Lúcio Flávio Pinto
O escândalo teve repercussão internacional: uma
menor estava presa na mesma cela com 26 homens na delegacia de Abaetetuba. Mas
isso já é coisa do passado. Lidiane atingiu a maioridade - e continua na senda
do crime. Quem ainda se interessa por ela?
L. S. P.
já pode ser tratada por seu nome completo: Lidiane Silva Prestes. Ela deixou de
ser menor de idade. Completou 20 anos. A partir de agora, talvez já não
interesse mais senão a uma microscópica parcela da multidão de gente que se
chocou com a situação dela quatro anos atrás.
Seu caso
se tornou escândalo - nacional e internacional - no dia 20 de novembro de 2007.

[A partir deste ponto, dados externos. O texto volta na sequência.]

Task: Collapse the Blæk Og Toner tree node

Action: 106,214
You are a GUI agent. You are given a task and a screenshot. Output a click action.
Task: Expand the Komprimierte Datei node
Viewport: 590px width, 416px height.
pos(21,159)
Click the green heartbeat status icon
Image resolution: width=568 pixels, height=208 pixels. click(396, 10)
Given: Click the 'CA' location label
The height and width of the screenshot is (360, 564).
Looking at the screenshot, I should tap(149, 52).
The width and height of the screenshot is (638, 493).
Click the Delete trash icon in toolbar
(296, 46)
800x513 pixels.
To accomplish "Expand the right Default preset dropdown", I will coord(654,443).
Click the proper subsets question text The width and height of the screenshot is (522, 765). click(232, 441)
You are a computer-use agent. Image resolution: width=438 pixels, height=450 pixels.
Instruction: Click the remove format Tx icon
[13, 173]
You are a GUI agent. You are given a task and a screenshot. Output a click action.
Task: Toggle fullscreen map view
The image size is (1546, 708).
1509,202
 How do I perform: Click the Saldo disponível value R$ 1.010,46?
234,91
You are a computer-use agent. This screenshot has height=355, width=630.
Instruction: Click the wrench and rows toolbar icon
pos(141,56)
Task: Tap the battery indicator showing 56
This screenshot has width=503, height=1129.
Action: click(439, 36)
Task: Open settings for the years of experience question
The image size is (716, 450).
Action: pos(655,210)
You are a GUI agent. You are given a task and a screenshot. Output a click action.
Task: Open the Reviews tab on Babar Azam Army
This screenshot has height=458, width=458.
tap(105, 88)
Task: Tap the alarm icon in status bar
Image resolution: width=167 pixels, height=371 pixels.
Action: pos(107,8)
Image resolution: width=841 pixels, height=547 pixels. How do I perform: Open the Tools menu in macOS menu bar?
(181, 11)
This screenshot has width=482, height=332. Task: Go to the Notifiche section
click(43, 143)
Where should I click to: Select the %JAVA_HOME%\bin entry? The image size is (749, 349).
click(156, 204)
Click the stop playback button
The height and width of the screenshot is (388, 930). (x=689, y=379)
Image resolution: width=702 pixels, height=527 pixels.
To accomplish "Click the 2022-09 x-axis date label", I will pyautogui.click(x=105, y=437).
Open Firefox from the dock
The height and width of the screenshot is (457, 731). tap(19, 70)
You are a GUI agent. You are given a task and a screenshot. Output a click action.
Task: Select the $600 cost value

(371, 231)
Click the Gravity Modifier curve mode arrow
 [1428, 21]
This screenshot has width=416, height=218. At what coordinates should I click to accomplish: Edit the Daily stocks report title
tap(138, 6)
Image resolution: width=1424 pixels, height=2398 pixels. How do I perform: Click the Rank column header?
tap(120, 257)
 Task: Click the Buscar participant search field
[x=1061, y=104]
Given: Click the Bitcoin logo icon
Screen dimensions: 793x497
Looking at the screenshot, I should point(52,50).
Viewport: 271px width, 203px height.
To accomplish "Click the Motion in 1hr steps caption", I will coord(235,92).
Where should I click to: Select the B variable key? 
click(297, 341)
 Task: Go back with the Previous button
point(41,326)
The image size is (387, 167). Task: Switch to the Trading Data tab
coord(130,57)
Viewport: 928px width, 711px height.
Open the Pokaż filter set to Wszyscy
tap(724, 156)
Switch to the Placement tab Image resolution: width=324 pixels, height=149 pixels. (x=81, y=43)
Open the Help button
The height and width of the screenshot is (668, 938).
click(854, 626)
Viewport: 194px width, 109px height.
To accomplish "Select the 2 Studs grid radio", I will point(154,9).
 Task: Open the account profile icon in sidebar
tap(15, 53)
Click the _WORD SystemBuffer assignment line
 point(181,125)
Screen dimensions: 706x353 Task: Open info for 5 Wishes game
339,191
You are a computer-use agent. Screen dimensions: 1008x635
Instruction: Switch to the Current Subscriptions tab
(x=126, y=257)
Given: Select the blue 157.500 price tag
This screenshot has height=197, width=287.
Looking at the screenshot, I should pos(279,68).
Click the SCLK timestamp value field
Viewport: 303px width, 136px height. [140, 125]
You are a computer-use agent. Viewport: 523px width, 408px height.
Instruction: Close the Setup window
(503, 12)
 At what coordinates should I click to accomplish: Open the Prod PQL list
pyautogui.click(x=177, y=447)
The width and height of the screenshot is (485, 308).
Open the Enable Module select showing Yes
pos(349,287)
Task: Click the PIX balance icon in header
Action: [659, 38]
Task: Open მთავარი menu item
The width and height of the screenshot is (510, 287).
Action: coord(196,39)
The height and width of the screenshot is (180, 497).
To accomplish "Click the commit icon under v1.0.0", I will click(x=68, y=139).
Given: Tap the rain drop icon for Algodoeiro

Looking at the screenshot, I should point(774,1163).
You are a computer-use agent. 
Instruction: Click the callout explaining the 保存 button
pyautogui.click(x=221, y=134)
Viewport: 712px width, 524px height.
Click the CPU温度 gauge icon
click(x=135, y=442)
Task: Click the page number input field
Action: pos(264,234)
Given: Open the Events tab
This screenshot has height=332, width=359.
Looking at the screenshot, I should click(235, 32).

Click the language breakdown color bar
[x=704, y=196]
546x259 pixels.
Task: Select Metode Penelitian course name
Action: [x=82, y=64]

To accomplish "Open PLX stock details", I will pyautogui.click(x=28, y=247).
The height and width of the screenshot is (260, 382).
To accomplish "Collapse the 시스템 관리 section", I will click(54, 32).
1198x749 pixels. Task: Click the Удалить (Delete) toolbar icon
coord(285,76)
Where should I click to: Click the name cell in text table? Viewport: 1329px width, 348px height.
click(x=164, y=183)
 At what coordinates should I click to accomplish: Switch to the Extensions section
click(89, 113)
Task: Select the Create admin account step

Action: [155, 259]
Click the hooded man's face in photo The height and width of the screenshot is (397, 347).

Ela foi descoberta numa cela coletiva com 26 homens em Abaetetuba, onde
permaneceu presa durante 26 dias. Queixou-se de ter sido submetida a violência
sexual, abuso sexual, ameaças, agressões físicas, maus tratos e fome. Seus
cabelos foram cortados, os pés queimados.
A juíza
da 3ª vara criminal de Abaetetuba, responsável pelo processo da menor, Clarice
Maria de Andrade Rocha, então com 50 anos, foi absolvida pelo Tribunal de
Justiça do Estado, que não acatou o parecer do Corregedor Geral, Constantino
Guerreiro, pela punição da magistrada. Mas ela acabou sofrendo a aplicação da
pena mais rigorosa da carreira da magistratura, a demissão compulsória, com
vencimentos proporcionais ao tempo de serviço (de nove anos), pelo Conselho
Nacional de Justiça, que avocou para si o processo.
O diretor
de secretaria da vara de Abaetetuba, Graciliano Chaves da Mota, disse na
sindicância instaurada para apurar a responsabilidade da juíza: ao invés de
atender de imediato o pedido do delegado de polícia, ela guardou o ofício na
gaveta e só tomou uma providência depois que a notícia foi divulgada e virou
escândalo.
Para
ocultar seu erro, obrigou Graciliano a expedir uma certidão falsa e adulterou a
data do expediente, através do qual cientificava a Corregedoria do pedido da
polícia e solicitava autorização para a remoção da presa. No seu depoimento,
Graciliano assumiu a sua parte de culpa na trama. Explicou que agiu dessa maneira
por pressão da magistrada.
Ao se
defender na sindicância, a juíza revelou que a Polícia Federal investigava na
mesma época a ação do narcotráfico em Abaetetuba, inclusive com a proteção de
autoridades locais. Um dos visados seria justamente o diretor de secretaria da
vara. Clarice disse que, “obviamente”, nada ficou provado contra o diretor de
secretaria, “mas não poderia ser diferente em razão de ter tido ele
conhecimento da quebra do sigilo”. Ou por ser realmente inocente, já que a
investigação da PF não avançou sobre ele.
A reação
de Graciliano, ao saber que a juíza autorizara a quebra do seu sigilo
telefônico, a pedido da PF, “foi de revolta”. Na presença da própria juíza e da
secretária do gabinete, “ameaçou todos que tinham contribuído para isso,
citando o nome do promotor”, declarou a magistrada. A denúncia sobre a
falsificação do documento para a corregedoria, com data anterior, seria a forma
de vingança que Graciliano adotou.
A
comissão de sindicância da Corregedoria de Justiça do Interior, no entanto, deu
mais crédito ao depoimento dele do que ao da juíza na reconstituição dos
acontecimentos. Entendeu que a magistrada não percebeu a gravidade da situação
da presa em dois momentos nos quais se manifestou no processo: ao manter o
flagrante da prisão e ao receber o pedido de transferência. Por isso, reclamou
de Graciliano não a ter alertado sobre a urgência do pedido e foi surpreendida
pela repercussão da notícia.
Só então
teria preparado o ofício à Corregedoria, solicitando autorização para a transferência
da menor. Para preparar o documento, recebeu ajuda da sua assessora Ana Dias.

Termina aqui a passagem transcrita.